### WHAT YOU HAVE TO DO
Copy the entries below word for word, starting at the line with "You are a GUI" (include that line) and going through the end of the entries. Leave the pictures out.

begin SUPPLIED INFORMATION

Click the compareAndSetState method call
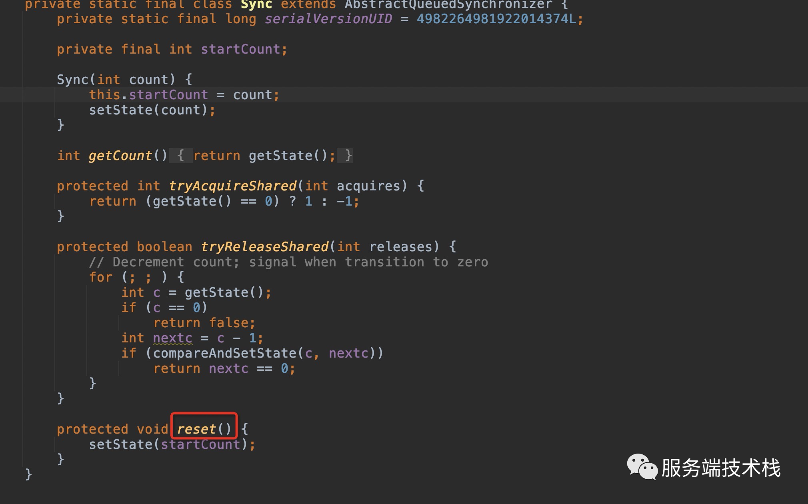Image resolution: width=808 pixels, height=504 pixels. click(x=224, y=353)
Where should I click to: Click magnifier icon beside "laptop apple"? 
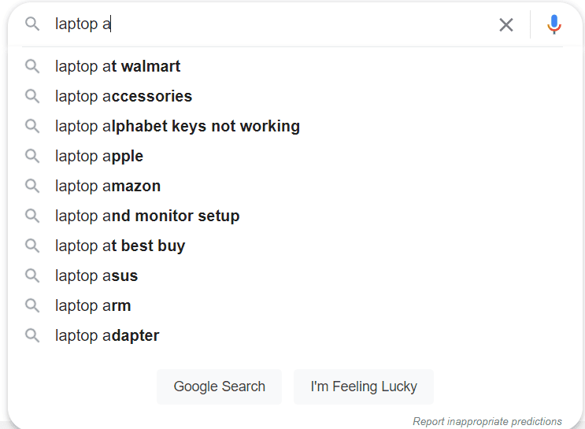coord(32,156)
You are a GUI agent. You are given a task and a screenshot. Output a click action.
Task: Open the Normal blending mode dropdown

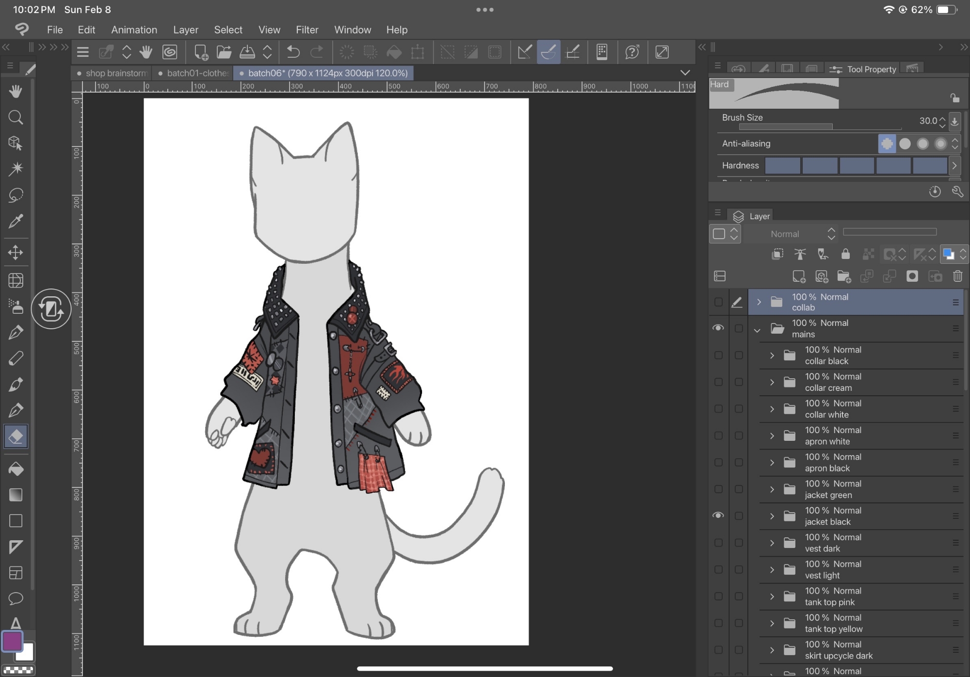tap(801, 234)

end SUPPLIED INFORMATION

### RESULT OF THIS TASK
You are a GUI agent. You are given a task and a screenshot. Output a click action.
Task: Open the Normal blending mode dropdown

tap(801, 234)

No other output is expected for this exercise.